• [What is asked] Lay out the lines of the entries below as a Markdown table with the columns Row and Line, numbering each line and skipping blank ones. Leave the pictures out.

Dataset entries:
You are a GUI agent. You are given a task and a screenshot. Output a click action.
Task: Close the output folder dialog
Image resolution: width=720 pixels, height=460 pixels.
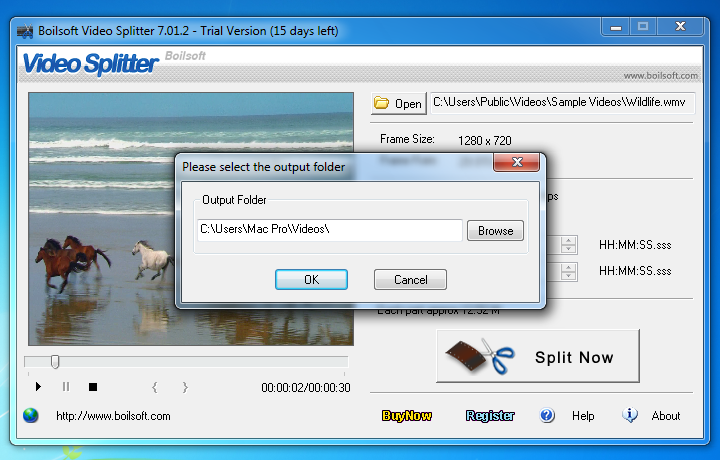point(517,162)
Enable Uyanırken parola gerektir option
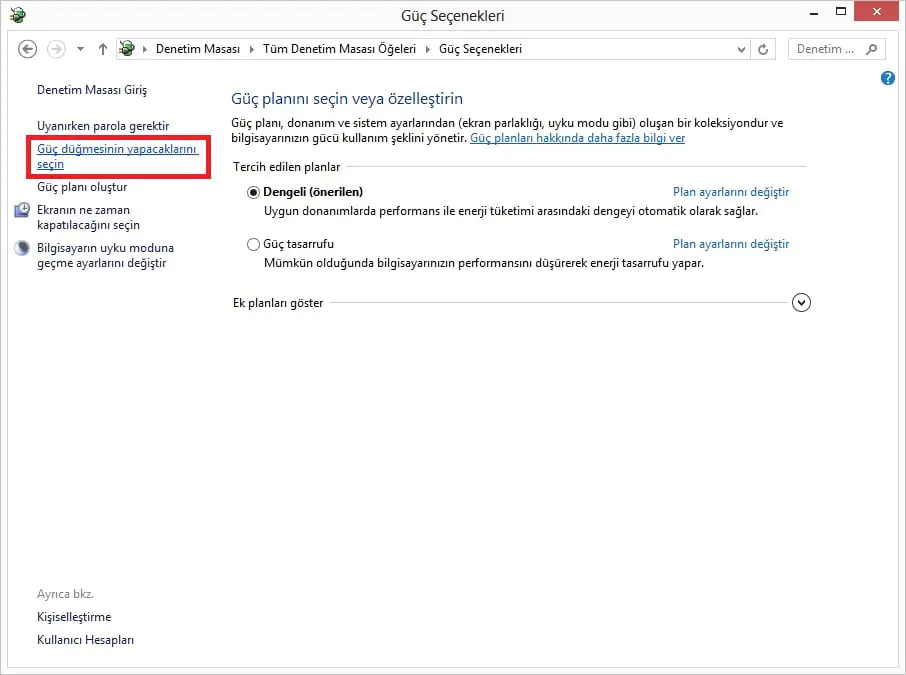The image size is (906, 675). point(104,125)
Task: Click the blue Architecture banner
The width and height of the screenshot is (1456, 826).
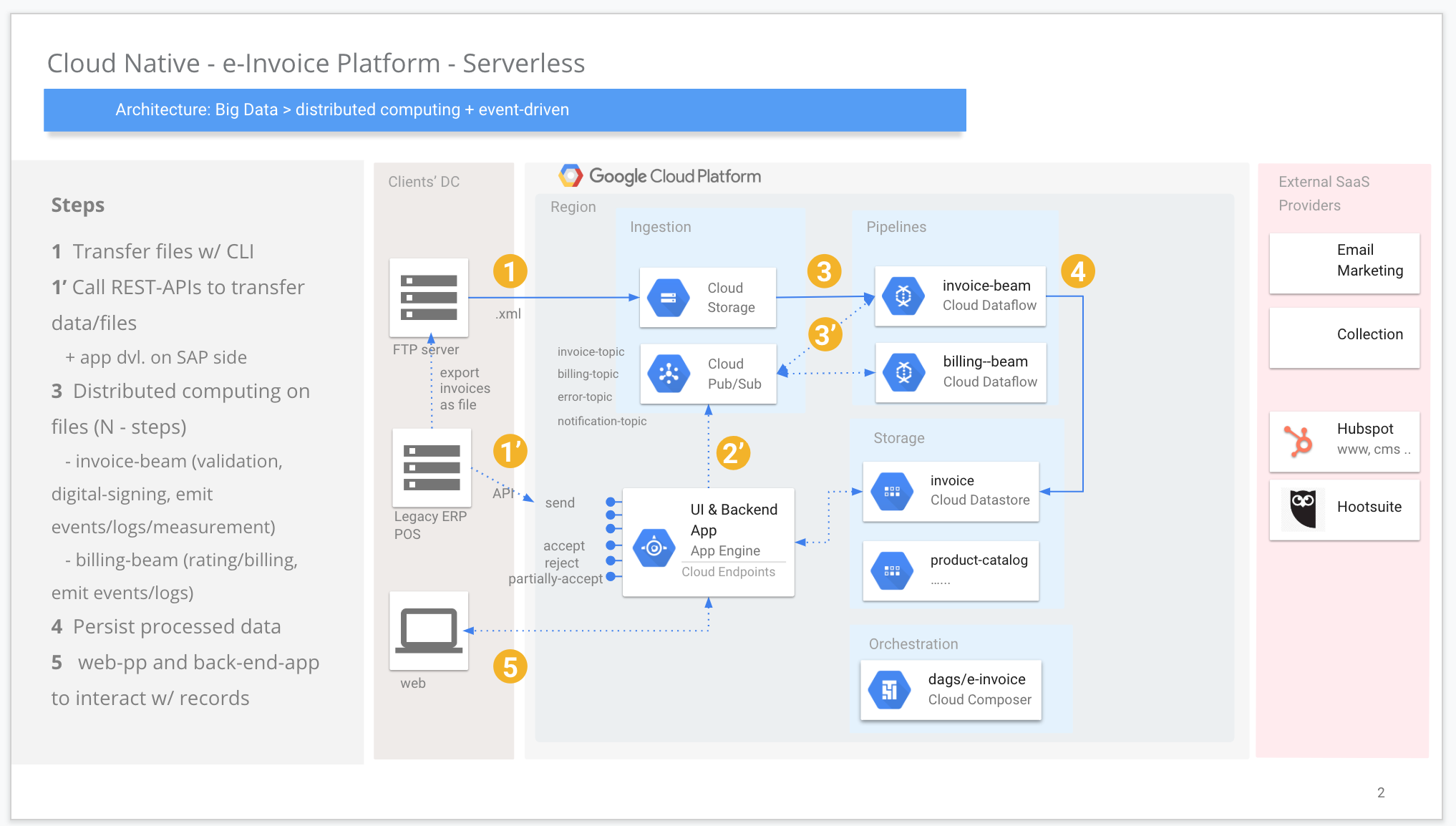Action: [x=505, y=110]
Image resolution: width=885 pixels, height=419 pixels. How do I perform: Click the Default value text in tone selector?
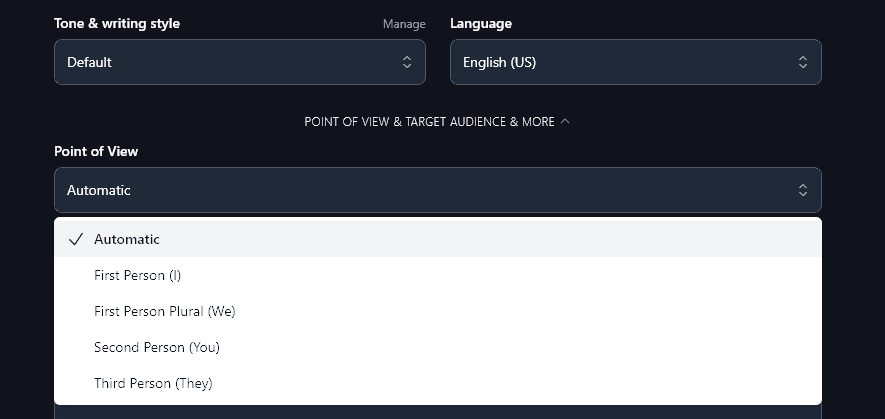[89, 62]
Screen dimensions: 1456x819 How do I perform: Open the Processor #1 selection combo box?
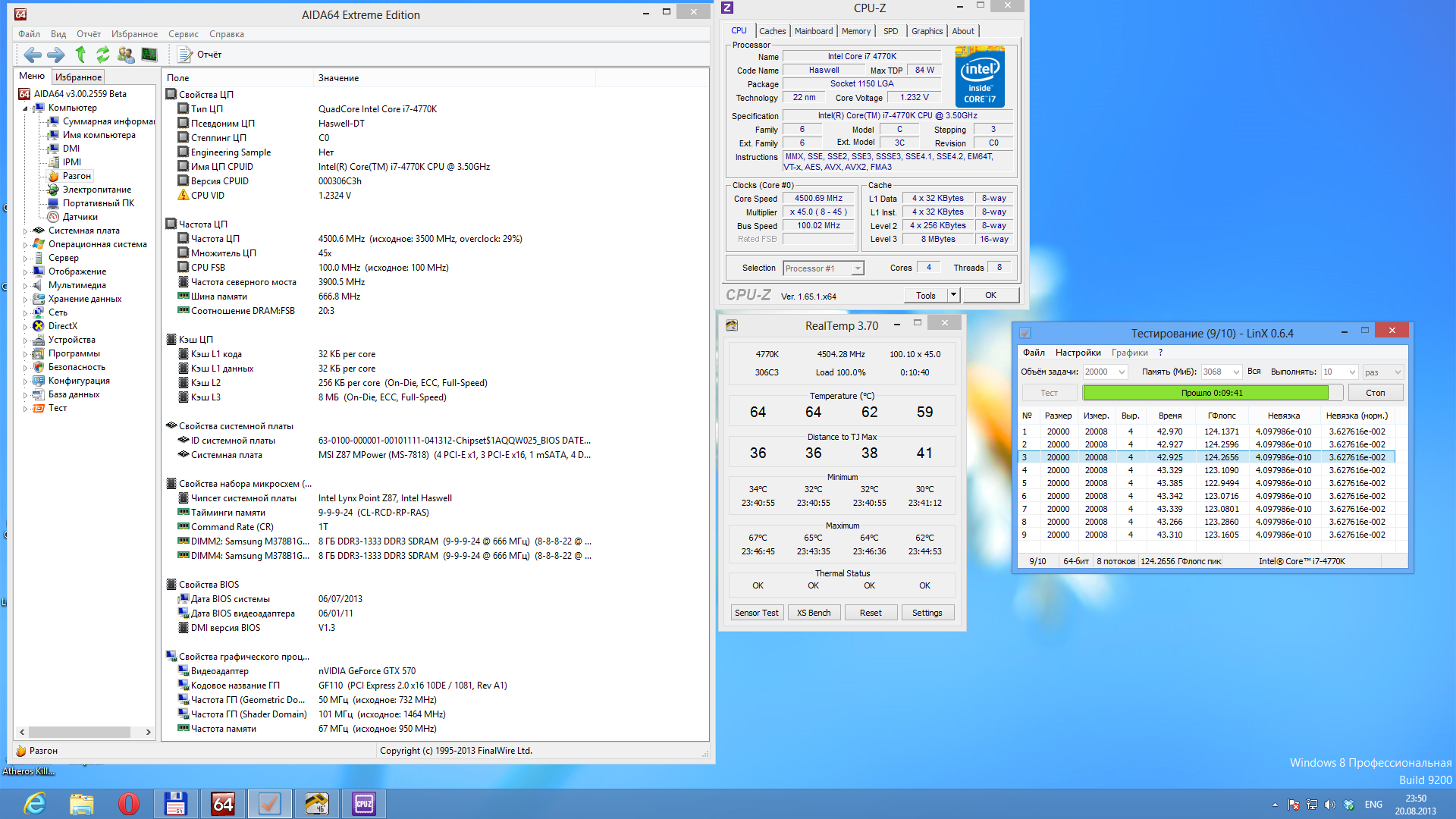pos(824,268)
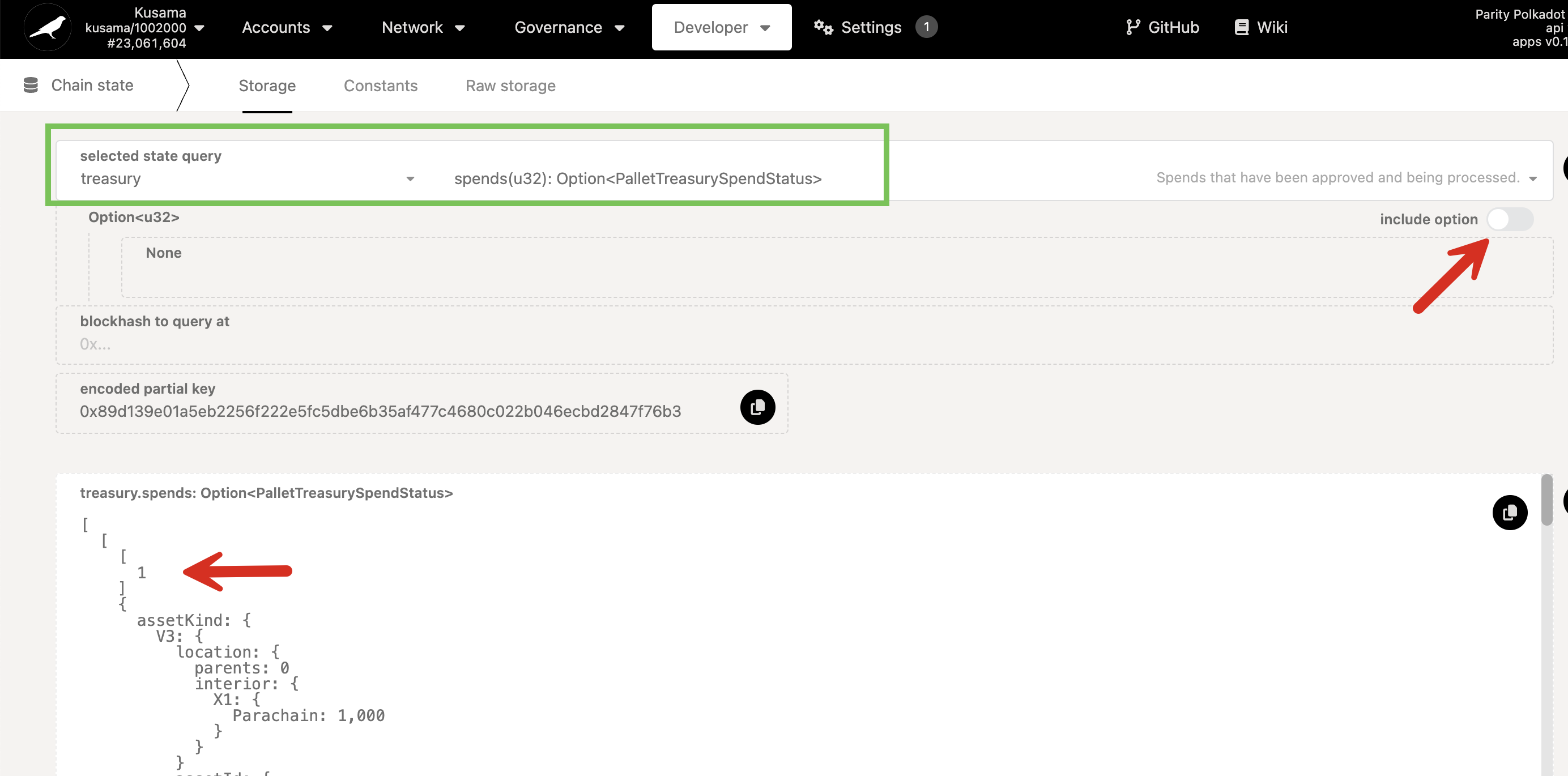This screenshot has height=776, width=1568.
Task: Click the Chain state database icon
Action: coord(31,85)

• [Solution for this task]
| Row | Line |
|---|---|
| 1 | You are a GUI agent. You are given a task and a screenshot. Output a click action. |
| 2 | Task: Close the output folder dialog |
| 3 | Image resolution: width=720 pixels, height=460 pixels. |
| 4 | point(517,162) |
| 5 | Enable Uyanırken parola gerektir option |
| 6 | The image size is (906, 675). point(104,125) |
| 7 | Task: Click the blue Architecture banner |
| 8 | The width and height of the screenshot is (1456, 826). |
| 9 | Action: [x=505, y=110] |
| 10 | Image resolution: width=885 pixels, height=419 pixels. How do I perform: Click the Default value text in tone selector? |
| 11 | [89, 62] |
| 12 | Screen dimensions: 1456x819 How do I perform: Open the Processor #1 selection combo box? |
| 13 | pos(824,268) |
| 14 | This screenshot has height=776, width=1568. |
| 15 | Task: Click the Chain state database icon |
| 16 | Action: coord(31,85) |